EXERCISE INSTRUCTIONS:
Everything in the listing below needs to be returned word for word.

RECORDED DATA:
◆ ◆ ◆ ◆ ◆ ◆ ◆

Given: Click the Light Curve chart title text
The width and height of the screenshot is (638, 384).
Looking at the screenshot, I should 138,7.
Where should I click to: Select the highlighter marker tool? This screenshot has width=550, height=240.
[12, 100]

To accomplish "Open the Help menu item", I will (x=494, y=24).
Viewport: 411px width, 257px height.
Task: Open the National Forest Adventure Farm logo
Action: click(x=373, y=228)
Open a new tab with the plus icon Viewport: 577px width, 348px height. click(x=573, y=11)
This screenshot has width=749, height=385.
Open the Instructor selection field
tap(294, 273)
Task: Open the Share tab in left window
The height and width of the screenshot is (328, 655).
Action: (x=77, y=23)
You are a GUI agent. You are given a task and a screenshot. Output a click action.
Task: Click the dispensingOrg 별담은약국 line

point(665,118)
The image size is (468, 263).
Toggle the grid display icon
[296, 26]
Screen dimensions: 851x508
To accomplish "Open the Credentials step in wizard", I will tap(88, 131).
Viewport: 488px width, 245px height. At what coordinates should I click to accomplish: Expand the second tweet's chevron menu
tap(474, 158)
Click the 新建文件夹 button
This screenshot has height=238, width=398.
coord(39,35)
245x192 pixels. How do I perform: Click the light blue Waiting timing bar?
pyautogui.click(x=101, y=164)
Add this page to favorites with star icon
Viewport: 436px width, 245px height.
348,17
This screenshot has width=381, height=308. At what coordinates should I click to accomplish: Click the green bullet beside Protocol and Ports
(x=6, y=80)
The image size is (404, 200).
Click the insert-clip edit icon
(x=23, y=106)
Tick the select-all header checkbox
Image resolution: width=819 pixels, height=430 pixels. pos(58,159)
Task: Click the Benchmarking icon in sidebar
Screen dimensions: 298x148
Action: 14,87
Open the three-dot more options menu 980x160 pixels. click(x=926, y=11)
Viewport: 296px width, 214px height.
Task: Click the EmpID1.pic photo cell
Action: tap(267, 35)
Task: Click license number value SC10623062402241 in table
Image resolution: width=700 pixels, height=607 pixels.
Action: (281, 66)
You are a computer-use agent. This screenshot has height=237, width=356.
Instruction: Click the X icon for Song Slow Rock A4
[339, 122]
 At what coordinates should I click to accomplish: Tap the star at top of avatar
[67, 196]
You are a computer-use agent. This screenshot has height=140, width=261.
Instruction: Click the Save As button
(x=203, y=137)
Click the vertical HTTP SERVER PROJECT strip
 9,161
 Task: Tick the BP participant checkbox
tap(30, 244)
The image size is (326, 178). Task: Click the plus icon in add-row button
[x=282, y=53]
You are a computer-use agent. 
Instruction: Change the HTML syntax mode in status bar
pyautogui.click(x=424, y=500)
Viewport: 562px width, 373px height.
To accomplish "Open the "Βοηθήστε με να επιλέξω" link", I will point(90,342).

◆ ◆ ◆ ◆ ◆ ◆ ◆

FINISHED EXERCISE:
Given: Click the Light Curve chart title text
The width and height of the screenshot is (638, 384).
Looking at the screenshot, I should 138,7.
Where should I click to: Select the highlighter marker tool? This screenshot has width=550, height=240.
[12, 100]

To accomplish "Open the Help menu item", I will (x=494, y=24).
Viewport: 411px width, 257px height.
Task: Open the National Forest Adventure Farm logo
Action: click(x=373, y=228)
Open a new tab with the plus icon Viewport: 577px width, 348px height. click(x=573, y=11)
This screenshot has width=749, height=385.
Open the Instructor selection field
tap(294, 273)
Task: Open the Share tab in left window
The height and width of the screenshot is (328, 655).
Action: (x=77, y=23)
You are a GUI agent. You are given a task and a screenshot. Output a click action.
Task: Click the dispensingOrg 별담은약국 line

point(665,118)
The image size is (468, 263).
Toggle the grid display icon
[296, 26]
Screen dimensions: 851x508
To accomplish "Open the Credentials step in wizard", I will tap(88, 131).
Viewport: 488px width, 245px height. At what coordinates should I click to accomplish: Expand the second tweet's chevron menu
tap(474, 158)
Click the 新建文件夹 button
This screenshot has height=238, width=398.
coord(39,35)
245x192 pixels. How do I perform: Click the light blue Waiting timing bar?
pyautogui.click(x=101, y=164)
Add this page to favorites with star icon
Viewport: 436px width, 245px height.
348,17
This screenshot has width=381, height=308. At what coordinates should I click to accomplish: Click the green bullet beside Protocol and Ports
(x=6, y=80)
The image size is (404, 200).
Click the insert-clip edit icon
(x=23, y=106)
Tick the select-all header checkbox
Image resolution: width=819 pixels, height=430 pixels. pos(58,159)
Task: Click the Benchmarking icon in sidebar
Screen dimensions: 298x148
Action: 14,87
Open the three-dot more options menu 980x160 pixels. click(x=926, y=11)
Viewport: 296px width, 214px height.
Task: Click the EmpID1.pic photo cell
Action: tap(267, 35)
Task: Click license number value SC10623062402241 in table
Image resolution: width=700 pixels, height=607 pixels.
Action: (281, 66)
You are a computer-use agent. This screenshot has height=237, width=356.
Instruction: Click the X icon for Song Slow Rock A4
[339, 122]
 At what coordinates should I click to accomplish: Tap the star at top of avatar
[67, 196]
You are a computer-use agent. This screenshot has height=140, width=261.
Instruction: Click the Save As button
(x=203, y=137)
Click the vertical HTTP SERVER PROJECT strip
 9,161
 Task: Tick the BP participant checkbox
tap(30, 244)
The image size is (326, 178). Task: Click the plus icon in add-row button
[x=282, y=53]
You are a computer-use agent. 
Instruction: Change the HTML syntax mode in status bar
pyautogui.click(x=424, y=500)
Viewport: 562px width, 373px height.
To accomplish "Open the "Βοηθήστε με να επιλέξω" link", I will point(90,342).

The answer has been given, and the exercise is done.